Given her early and often effusive praise of the era of Obama following the 2008 election, I find it ironic that Peggy Noonan writes today of “riots and flash mobs” threatening our country. She includes an interesting admission that these events “have root causes that government can’t reach.” Is this the culmination of the Obama era of government she first envisioned?
She also accurately observes that the cause for the mayhem currently wracking Britain—and in transit to the U.S.—is, in a phrase, the result of a “lack of moral grounding.” The depressing truth, of course, she now attributes—quite accurately in my view—to “the distorting effects of the welfare state and a degenerate . . . popular culture.” Yet it is the very size and scope of the welfare state, with all its malignant dependency, that Barack Obama is hell-bent on expanding beyond recognition. Noonan says nothing about this. Indeed, Obama’s name is never once mentioned in her article.

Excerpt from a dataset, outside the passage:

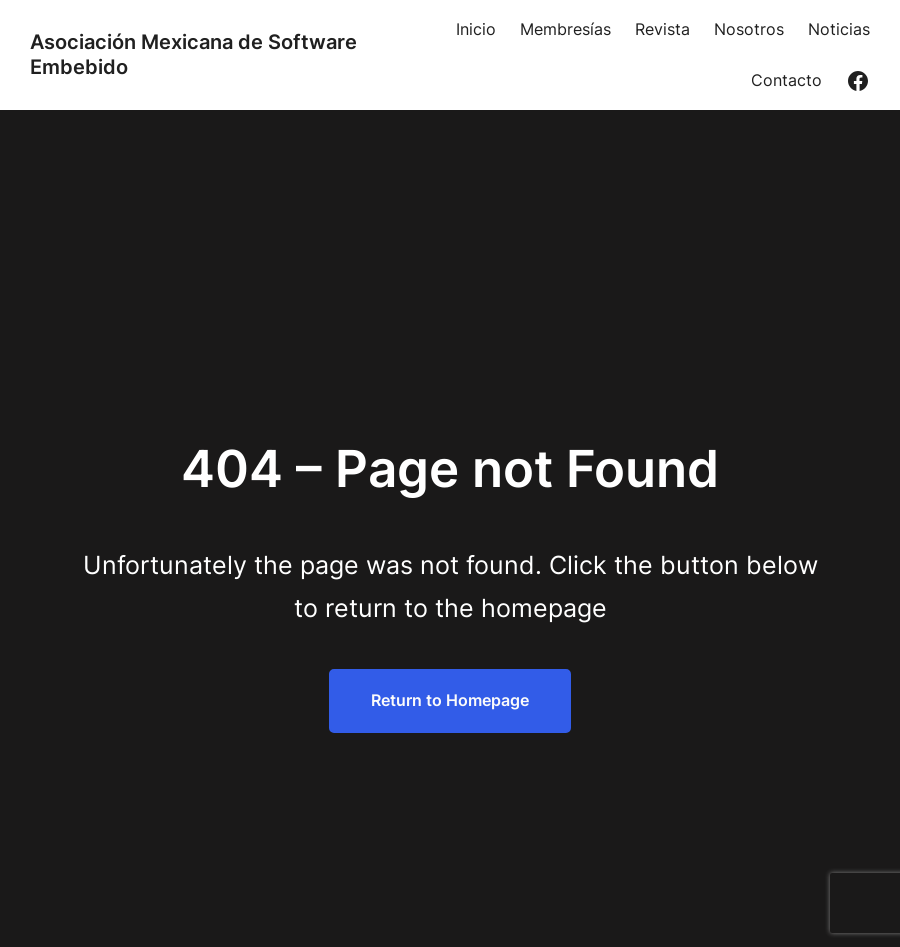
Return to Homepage (450, 700)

One problem Ms. Noonan does seem to recognize is this: Like British youth today, America’s youth know little about our own country’s past. And, sadly, what they hear from our own president is little short of a full-throated indictment of our history. Given Obama’s non-stop denunciations of so much that is American, and his willingness to label amazingly large segments of our population as stupid if not hopelessly evil, is it any wonder a substantial portion of our youth care little for America’s past, and even less for its present? What young person would think otherwise if all they heard were Obama’s words filled with barely-concealed anger and disdain for our country?
The flash mobs in Philadelphia—with no knowledge of, much less allegiance to, what our founding fathers put into place—seem to want, in the now famous Obama phrase, fundamental “change” in America. So, Ms. Noonan, how is that “change” looking so far? And what will it look like a year from now if this administration continues along its present ideological trajectory or, God forbid, if Obama is rewarded with another four years beginning in January 2013?
In the meantime, even though we have myriad problems that government cannot reach, where are the personal examples of principled leadership from which the American people can take strength? There certainly isn’t one currently residing in the White House.